There were areas in which no consensus was reached. Notably, this included a recommendation on whether early palliative care (EPC) should be considered in patients receiving IC. Although some studies have demonstrated improved QoL and symptom burden in patients with AML receiving EPC,9 the optimal time for palliative care intervention is unclear, and several panelists prioritized life-saving interventions. The panel also did not reach a consensus on whether an adverse disease risk profile was a contraindication to IC in older fit patients, a population where the impact of IC compared with nonintensive strategies remains controversial, and complications of IC may impact fitness for alloSCT. The complex interplay between patient fitness and disease biology will also likely pose a challenge in applying some of these recommendations to clinical practice. Additionally, the comprehensive geriatric assessment suggested by the authors may not be practical in routine practice. Prospective collection of fitness information in clinical trials would allow the identification of factors to be prioritized and the examination of these factors along the disease and treatment continuum.

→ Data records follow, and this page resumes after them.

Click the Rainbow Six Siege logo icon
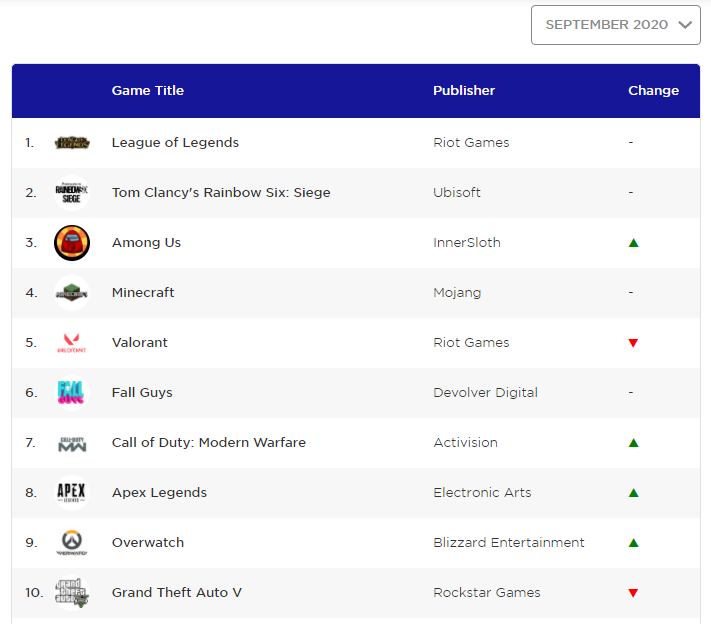Screen dimensions: 711x624 (x=72, y=193)
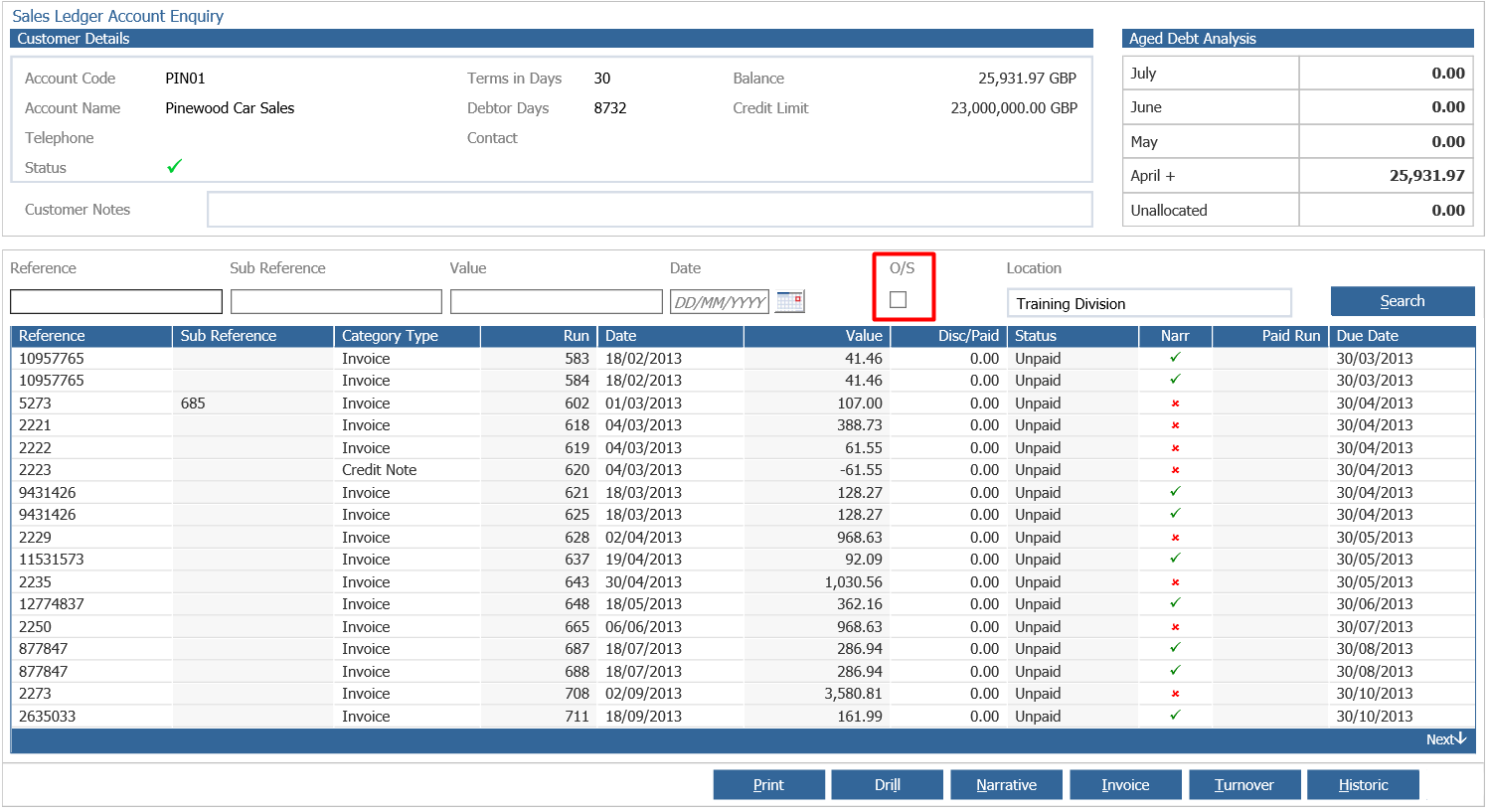The image size is (1489, 812).
Task: Click the red cross icon on Credit Note 2223
Action: click(x=1176, y=469)
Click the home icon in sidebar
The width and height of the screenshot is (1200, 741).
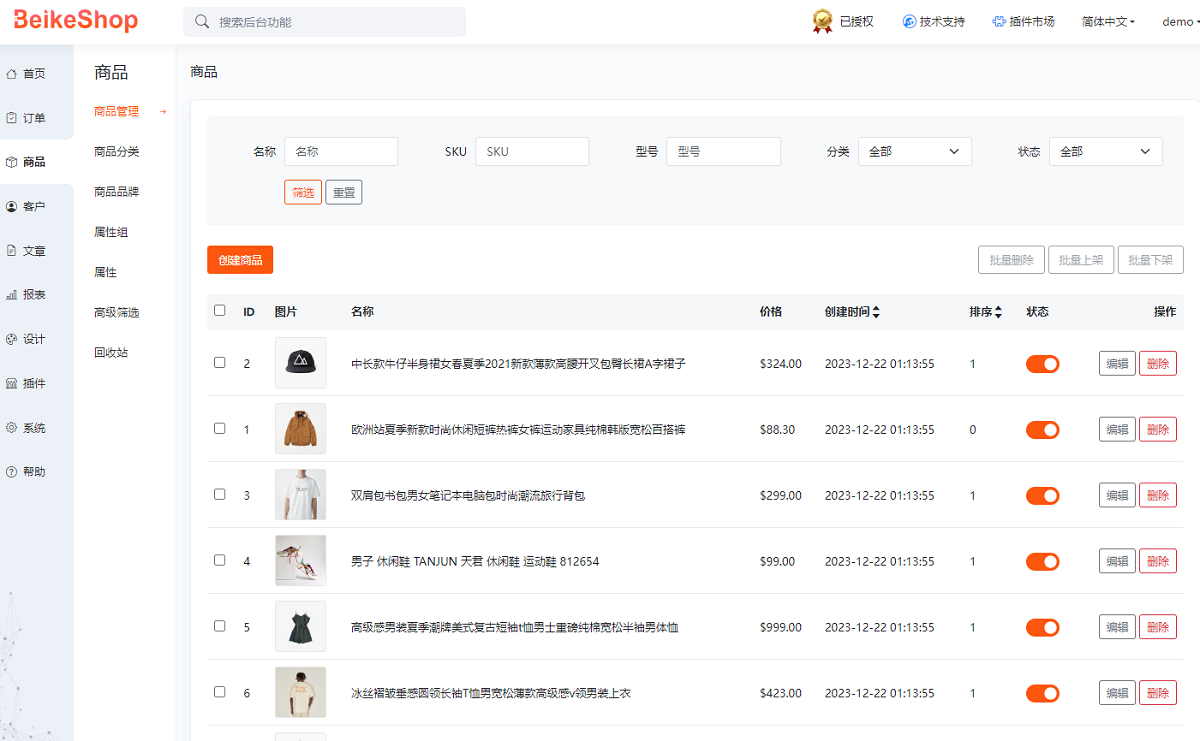(12, 74)
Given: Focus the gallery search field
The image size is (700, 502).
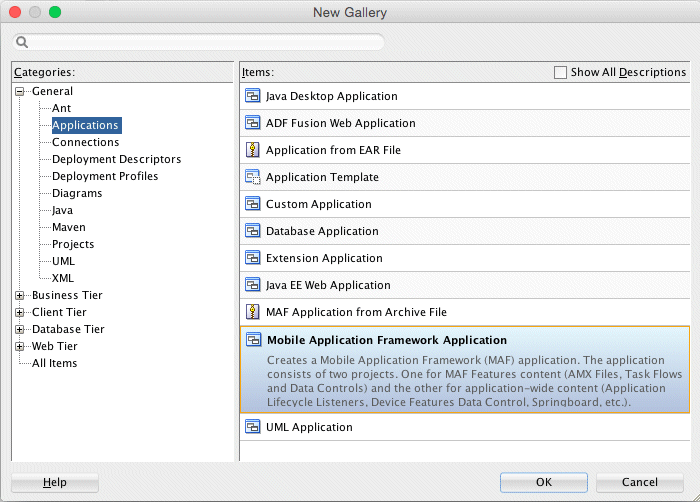Looking at the screenshot, I should tap(200, 43).
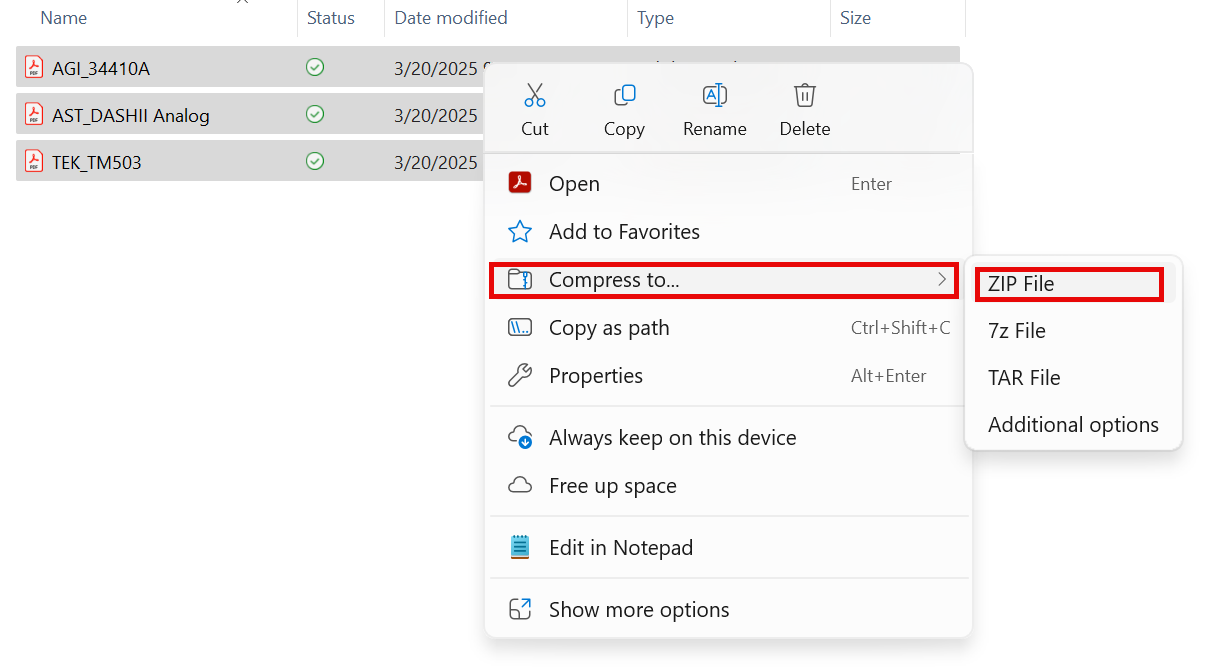Viewport: 1209px width, 672px height.
Task: Select 7z File compression option
Action: pos(1016,331)
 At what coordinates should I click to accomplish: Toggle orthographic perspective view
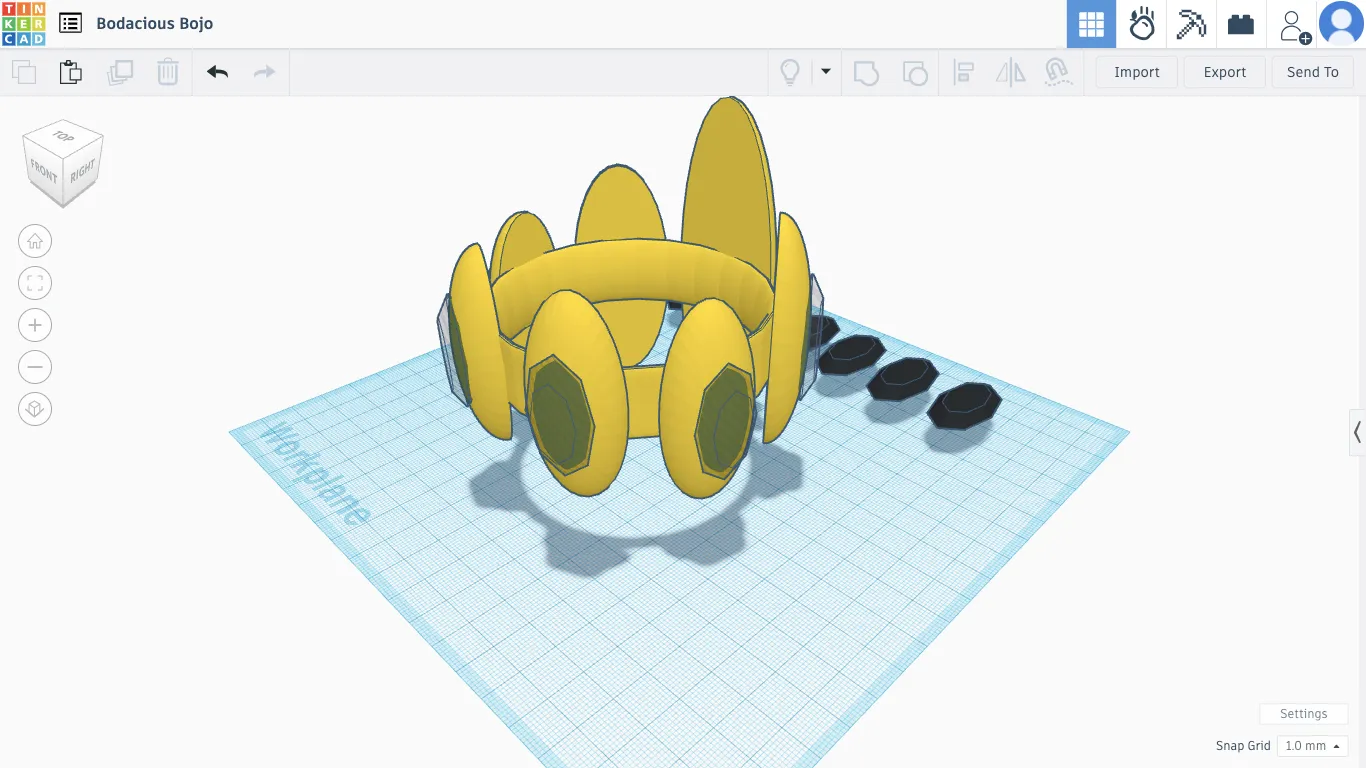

In summary, as the therapeutic options for AML continue to expand, there are available treatments that vary in intensity. Fitness-level characterization now extends beyond conventional categories of “fit,” “unfit,” and “frail” and instead shifts to an approach where eligibility for a given treatment considers patient/disease-specific factors that are individualized and aligned with patient preferences. These guidelines recognize this substantial clinical challenge and provide a much-needed framework for these considerations.
Conflict-of-interest disclosure: L.M. reports advisory board participation for AbbVie. N.C. declares no competing financial interests.